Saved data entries
++++++++++

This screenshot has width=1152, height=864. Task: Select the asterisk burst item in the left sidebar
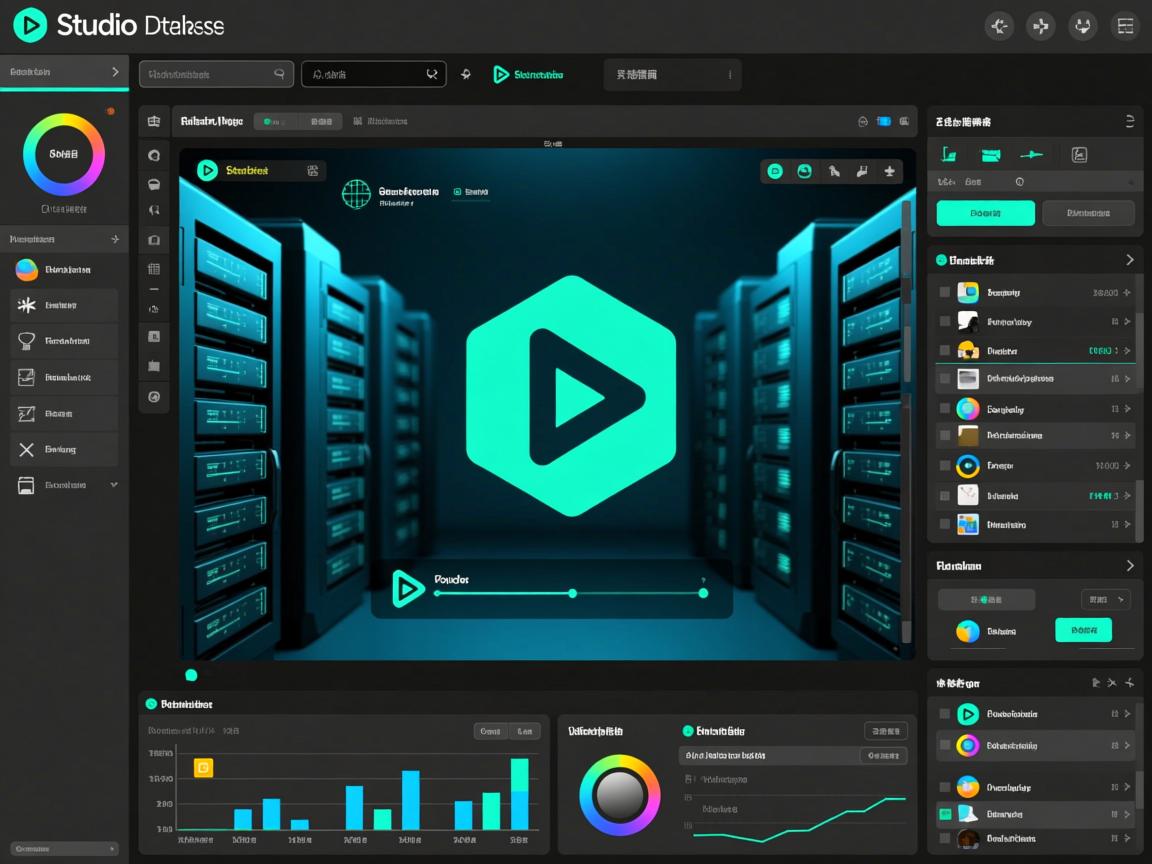click(x=27, y=306)
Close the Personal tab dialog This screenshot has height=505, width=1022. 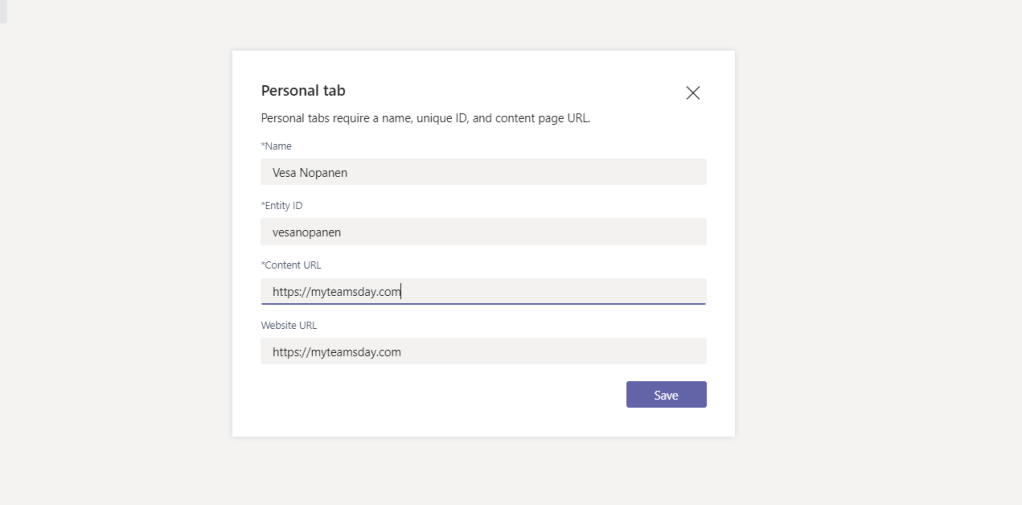pyautogui.click(x=693, y=93)
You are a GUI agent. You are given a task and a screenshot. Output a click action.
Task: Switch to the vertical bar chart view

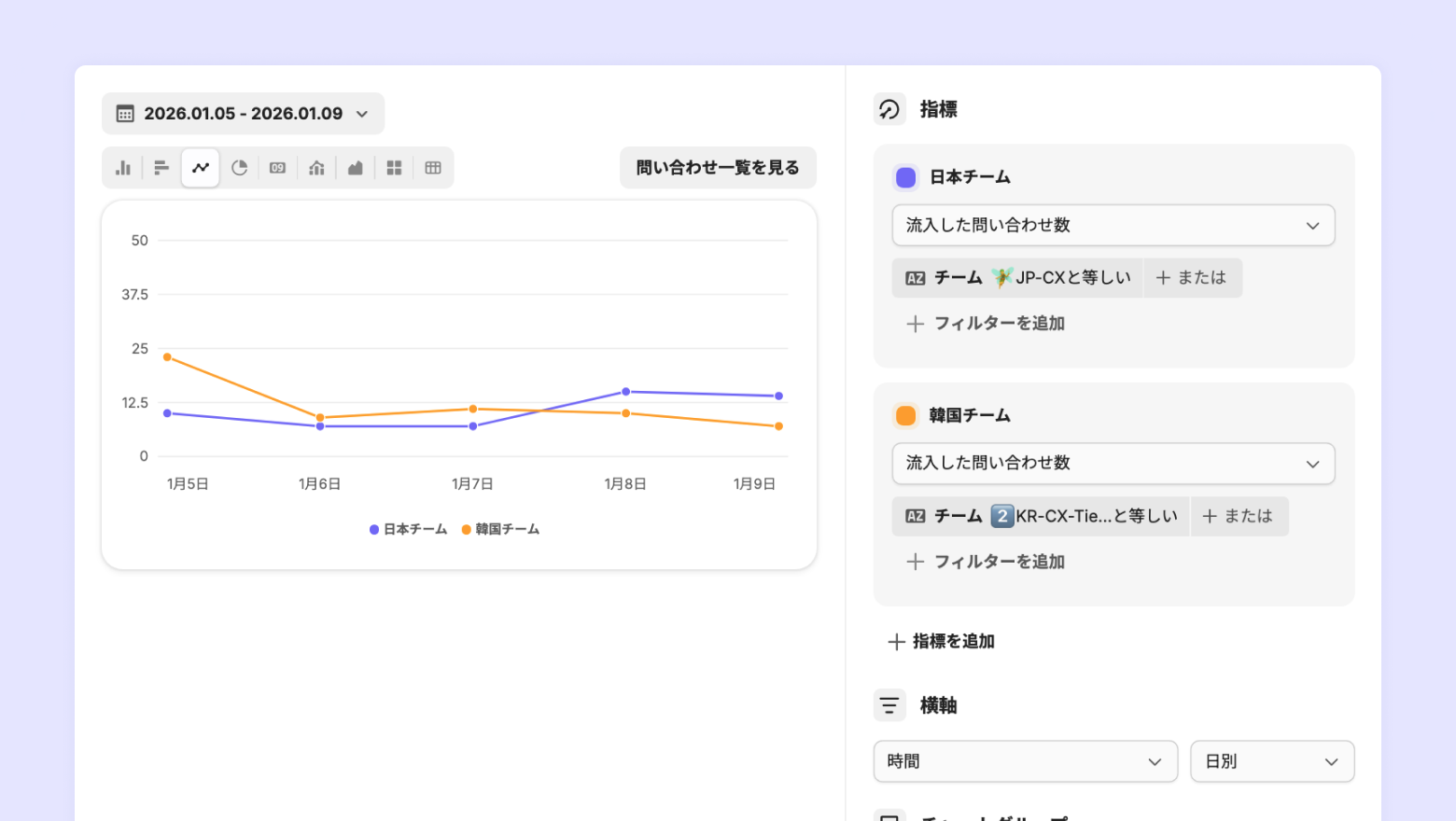123,168
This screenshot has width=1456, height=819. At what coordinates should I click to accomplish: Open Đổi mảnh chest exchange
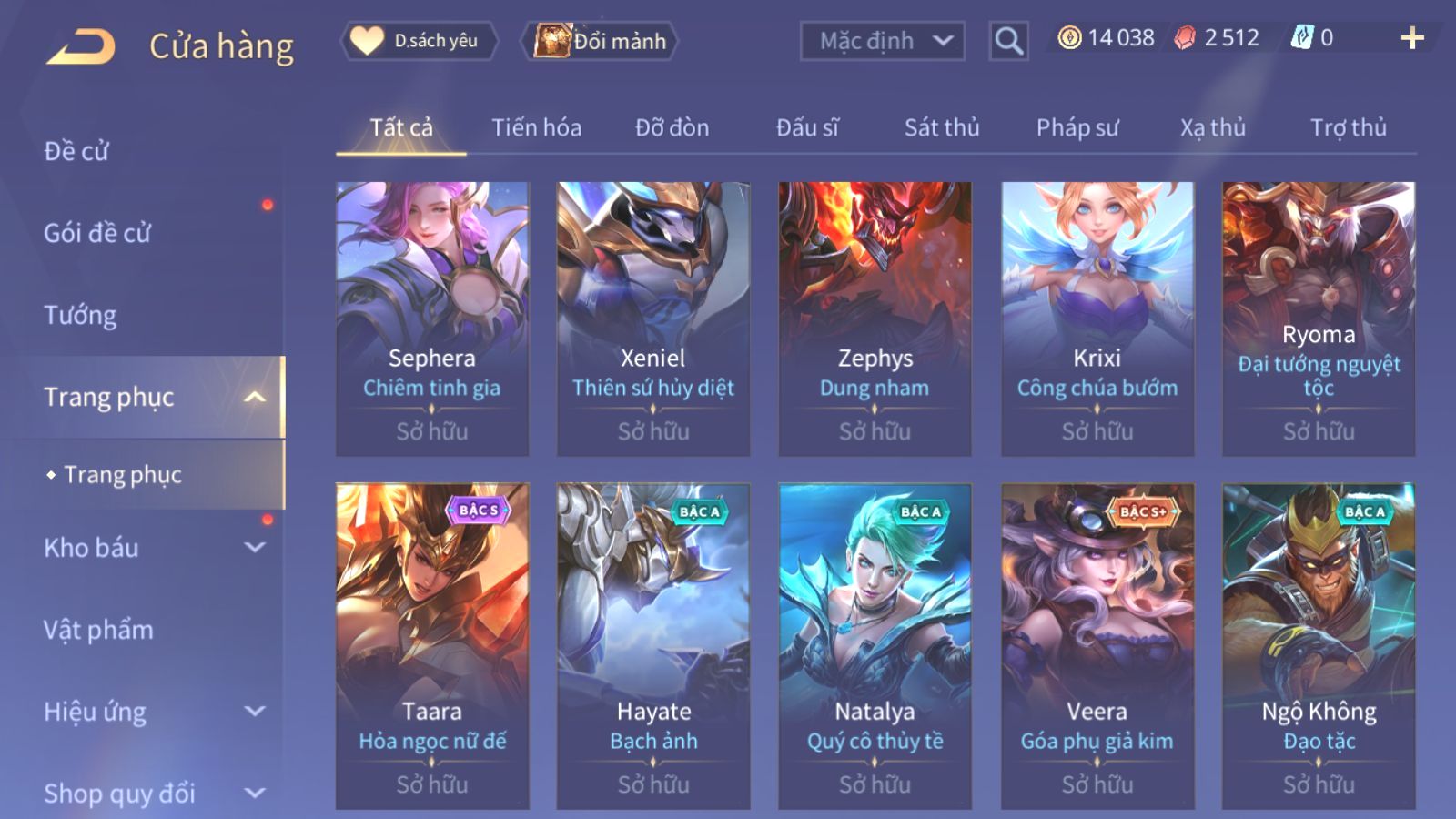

++++++++++

When you reach the line containing "You are a GUI" in the records above, write out that line and every line after it through the end, exactly, but omit the pictures.

Your solution:
You are a GUI agent. You are given a task and a screenshot. Output a click action.
Task: Switch to the vertical bar chart view

123,168
This screenshot has width=1456, height=819. At what coordinates should I click to accomplish: Open Đổi mảnh chest exchange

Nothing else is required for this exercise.